16 February 2005

Speaking of Sin

It is all around us. At every turn, in every corner and in every place, high or low, sin is present in our world. It is easy to see its effects in the world around us if we’d just pay attention long enough to hear the voices of those being crushed under its oppressive force. In Africa, H.I.V. and A.I.D.S. are killing young people by the hundreds of thousands. In the Sudan, Muslims are slaughtering Christians, and Christians are returning the favor. The genocide is rooted in their tribal narratives- each is convinced that the other one initiated the mass murder. Each tribe is convinced God is on there side. Russia still hasn’t recovered from the painful transition of Communism to Democracy. For many, life has gotten worse. In China, it is estimated that there are close to 6 million missing women since the government sanctioned limit to children went into place. In other eastern countries, women are abandoned, aborted, or sold into sex slavery rather than be raised in the family in which they were conceived.

If we look a little closer to home, we know the consuming nature of sin. We’ve experienced it first hand. For some, institutional racism has gone underground making it more dangerous than fifty years ago. For others, life in a family of alcoholics has killed every ounce of life left after a childhood of broken dreams and broken bones. Nashville, the alleged belt buckle of the Bible belt, is one of the most racially divided cities in America. White, Black, Hispanic, and Middle Easterners know which part of the city is theirs, which schools, which neighborhoods, in which churches they are welcome. Sin is everywhere. If we’d just look, we would see it staring us right back in the eyes.

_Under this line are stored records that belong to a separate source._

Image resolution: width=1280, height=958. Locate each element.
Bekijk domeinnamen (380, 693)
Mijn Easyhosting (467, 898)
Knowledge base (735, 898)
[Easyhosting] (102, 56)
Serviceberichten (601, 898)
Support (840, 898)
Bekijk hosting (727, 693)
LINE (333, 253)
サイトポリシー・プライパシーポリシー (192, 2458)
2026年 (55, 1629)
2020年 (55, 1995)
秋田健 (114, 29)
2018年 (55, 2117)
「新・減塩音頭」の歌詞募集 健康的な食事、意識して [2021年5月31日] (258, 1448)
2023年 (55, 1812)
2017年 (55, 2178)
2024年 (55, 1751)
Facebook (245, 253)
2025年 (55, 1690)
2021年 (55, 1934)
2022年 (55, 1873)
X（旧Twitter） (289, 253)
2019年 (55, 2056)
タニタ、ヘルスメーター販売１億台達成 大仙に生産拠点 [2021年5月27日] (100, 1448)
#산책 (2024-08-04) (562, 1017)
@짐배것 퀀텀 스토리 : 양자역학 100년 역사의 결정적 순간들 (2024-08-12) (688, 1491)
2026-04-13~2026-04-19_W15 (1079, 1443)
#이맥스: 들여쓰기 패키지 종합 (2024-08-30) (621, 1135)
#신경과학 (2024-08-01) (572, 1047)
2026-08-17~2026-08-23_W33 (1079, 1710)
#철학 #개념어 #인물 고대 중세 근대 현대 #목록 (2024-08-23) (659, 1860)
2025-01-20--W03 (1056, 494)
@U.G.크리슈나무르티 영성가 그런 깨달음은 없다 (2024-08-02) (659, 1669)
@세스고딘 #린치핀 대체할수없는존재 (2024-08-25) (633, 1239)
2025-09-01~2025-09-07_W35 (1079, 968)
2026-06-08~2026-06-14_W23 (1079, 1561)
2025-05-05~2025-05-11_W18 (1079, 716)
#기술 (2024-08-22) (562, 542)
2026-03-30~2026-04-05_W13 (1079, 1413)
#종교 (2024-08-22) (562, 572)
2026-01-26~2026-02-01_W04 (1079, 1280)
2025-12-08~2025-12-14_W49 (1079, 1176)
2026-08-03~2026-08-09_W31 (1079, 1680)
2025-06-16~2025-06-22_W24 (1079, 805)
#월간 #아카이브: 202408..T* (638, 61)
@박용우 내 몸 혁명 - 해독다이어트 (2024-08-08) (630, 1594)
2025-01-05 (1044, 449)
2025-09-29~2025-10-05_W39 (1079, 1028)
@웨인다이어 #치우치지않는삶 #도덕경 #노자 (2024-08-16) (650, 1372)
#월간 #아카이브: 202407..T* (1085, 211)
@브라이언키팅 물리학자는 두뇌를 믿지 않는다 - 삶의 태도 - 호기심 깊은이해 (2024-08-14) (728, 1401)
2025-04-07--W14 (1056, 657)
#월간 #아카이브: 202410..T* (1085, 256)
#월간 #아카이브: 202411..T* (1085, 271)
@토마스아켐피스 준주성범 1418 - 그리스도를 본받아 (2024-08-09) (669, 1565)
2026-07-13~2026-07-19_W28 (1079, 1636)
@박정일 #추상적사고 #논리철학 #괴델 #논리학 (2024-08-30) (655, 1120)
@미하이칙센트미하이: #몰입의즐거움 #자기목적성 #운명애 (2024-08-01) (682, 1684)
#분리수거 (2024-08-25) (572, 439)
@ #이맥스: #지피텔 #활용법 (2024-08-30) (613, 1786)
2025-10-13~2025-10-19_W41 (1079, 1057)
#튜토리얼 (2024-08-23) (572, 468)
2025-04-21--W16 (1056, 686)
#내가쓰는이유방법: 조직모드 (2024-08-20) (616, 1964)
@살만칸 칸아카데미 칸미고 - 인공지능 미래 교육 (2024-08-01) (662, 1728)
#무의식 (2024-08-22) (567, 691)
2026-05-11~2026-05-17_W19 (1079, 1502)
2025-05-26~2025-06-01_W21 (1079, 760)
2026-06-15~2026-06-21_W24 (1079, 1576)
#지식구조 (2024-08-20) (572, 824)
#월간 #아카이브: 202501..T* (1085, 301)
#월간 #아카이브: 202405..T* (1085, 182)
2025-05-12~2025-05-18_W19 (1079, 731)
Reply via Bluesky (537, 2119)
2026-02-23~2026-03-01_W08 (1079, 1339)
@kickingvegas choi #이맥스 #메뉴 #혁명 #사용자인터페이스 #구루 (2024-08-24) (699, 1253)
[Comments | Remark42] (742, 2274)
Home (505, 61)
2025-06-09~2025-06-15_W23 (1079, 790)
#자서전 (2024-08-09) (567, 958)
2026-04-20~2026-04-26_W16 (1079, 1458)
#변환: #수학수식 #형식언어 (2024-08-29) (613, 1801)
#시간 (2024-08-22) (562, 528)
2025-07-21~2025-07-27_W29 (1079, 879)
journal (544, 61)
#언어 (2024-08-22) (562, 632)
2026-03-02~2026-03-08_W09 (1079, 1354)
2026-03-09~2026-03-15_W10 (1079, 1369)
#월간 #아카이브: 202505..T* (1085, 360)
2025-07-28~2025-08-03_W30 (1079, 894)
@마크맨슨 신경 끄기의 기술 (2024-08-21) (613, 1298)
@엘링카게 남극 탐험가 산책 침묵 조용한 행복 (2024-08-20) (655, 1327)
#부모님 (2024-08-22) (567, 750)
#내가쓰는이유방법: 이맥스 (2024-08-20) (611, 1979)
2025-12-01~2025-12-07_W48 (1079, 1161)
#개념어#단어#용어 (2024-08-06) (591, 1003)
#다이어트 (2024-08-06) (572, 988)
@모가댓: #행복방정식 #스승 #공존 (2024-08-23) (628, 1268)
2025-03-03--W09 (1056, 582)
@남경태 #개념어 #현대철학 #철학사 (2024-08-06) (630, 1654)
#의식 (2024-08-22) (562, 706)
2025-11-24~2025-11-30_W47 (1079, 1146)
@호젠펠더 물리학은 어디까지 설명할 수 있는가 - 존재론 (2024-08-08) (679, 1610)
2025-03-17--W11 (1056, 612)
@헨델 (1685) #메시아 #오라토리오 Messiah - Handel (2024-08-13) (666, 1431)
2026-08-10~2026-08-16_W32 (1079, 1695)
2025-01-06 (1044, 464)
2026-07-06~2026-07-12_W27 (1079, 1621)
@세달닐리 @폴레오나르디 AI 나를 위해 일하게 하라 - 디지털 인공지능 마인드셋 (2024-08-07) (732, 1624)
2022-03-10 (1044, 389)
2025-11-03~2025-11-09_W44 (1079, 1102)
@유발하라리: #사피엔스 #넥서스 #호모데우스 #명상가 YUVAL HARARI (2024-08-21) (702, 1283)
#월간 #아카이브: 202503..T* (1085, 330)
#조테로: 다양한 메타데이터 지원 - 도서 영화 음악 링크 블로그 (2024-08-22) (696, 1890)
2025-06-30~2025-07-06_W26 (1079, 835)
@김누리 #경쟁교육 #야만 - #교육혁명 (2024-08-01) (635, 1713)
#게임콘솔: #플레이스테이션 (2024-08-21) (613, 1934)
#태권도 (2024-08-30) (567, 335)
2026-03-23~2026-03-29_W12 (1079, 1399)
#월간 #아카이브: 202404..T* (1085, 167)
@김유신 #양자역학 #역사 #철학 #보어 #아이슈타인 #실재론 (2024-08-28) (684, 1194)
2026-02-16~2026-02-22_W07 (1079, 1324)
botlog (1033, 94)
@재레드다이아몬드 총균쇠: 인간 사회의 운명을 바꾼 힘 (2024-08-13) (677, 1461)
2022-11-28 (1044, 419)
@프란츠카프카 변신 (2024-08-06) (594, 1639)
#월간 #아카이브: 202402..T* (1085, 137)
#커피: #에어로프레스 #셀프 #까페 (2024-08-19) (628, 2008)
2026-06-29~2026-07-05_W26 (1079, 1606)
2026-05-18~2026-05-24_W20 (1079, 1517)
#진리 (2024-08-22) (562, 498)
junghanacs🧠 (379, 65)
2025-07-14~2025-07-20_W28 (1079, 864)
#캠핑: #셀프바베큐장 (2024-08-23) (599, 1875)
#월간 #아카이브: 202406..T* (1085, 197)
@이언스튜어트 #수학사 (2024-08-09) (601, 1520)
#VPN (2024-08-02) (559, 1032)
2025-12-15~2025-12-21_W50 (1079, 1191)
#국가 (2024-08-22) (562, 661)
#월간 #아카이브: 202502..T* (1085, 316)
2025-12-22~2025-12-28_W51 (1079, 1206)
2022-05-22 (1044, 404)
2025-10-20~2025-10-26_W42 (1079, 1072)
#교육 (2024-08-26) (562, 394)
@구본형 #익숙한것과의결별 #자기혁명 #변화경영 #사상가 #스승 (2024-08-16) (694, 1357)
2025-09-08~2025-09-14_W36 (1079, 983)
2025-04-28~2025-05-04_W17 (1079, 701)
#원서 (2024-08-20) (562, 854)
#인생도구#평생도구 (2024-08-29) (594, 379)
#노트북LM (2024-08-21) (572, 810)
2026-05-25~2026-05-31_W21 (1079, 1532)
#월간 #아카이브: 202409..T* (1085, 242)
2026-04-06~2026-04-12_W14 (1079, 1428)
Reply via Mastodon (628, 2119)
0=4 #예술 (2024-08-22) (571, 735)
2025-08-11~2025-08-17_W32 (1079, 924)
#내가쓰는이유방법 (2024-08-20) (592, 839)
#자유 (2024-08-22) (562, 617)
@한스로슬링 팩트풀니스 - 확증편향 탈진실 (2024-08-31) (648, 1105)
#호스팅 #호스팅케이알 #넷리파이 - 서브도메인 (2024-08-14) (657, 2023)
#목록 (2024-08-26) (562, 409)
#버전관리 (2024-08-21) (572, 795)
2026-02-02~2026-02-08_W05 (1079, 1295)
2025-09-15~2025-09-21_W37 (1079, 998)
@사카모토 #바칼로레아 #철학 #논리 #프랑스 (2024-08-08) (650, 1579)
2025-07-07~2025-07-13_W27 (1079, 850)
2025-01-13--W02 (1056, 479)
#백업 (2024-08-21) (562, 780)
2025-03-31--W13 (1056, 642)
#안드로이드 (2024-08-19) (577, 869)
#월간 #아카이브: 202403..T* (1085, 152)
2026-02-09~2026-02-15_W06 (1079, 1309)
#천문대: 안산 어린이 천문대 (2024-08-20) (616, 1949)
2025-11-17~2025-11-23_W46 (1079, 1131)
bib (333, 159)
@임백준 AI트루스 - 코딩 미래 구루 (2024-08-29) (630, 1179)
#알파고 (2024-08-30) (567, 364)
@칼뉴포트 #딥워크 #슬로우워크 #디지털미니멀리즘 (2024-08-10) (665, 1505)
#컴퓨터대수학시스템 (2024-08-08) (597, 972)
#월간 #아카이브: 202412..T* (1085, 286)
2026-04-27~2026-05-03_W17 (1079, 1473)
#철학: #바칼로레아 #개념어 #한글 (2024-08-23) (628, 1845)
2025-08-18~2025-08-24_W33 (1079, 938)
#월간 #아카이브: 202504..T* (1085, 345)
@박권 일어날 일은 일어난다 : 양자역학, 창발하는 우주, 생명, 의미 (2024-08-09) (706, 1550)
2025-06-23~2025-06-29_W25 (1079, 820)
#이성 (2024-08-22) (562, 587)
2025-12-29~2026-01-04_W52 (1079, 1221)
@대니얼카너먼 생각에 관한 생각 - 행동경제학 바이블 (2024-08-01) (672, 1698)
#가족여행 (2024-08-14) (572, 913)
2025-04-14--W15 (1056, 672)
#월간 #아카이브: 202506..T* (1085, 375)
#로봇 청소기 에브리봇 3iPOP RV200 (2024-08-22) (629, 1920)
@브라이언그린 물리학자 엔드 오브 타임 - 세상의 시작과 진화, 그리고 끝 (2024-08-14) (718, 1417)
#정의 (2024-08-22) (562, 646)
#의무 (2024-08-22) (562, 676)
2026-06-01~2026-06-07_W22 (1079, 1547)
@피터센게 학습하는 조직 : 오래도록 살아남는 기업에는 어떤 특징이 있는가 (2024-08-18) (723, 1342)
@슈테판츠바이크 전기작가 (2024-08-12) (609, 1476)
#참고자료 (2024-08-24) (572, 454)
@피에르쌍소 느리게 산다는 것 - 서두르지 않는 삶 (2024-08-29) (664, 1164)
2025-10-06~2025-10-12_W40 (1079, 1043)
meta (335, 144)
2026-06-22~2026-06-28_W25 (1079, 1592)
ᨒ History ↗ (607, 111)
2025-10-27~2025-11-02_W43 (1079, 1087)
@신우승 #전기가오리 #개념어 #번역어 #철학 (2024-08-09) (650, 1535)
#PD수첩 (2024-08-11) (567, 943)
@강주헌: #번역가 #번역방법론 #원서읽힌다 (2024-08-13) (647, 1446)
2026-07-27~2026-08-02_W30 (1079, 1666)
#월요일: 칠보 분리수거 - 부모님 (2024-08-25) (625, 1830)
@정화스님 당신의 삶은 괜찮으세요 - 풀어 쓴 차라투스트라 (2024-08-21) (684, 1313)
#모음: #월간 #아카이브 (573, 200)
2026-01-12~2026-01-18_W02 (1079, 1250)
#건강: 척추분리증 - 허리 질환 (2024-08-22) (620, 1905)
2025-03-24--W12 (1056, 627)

But we don’t have to go looking for sin do we? There’s enough messiness and rebellion in our churches at this very moment to talk about for ages. In the name of religion, many of you have been dehumanized and in the name of particular arrogance we have returned the favor. “Some of the worst things that will happen to you in life will either come from your physical family or church family,” (William Willomon).

Does the gospel have the power to transform this dark reality?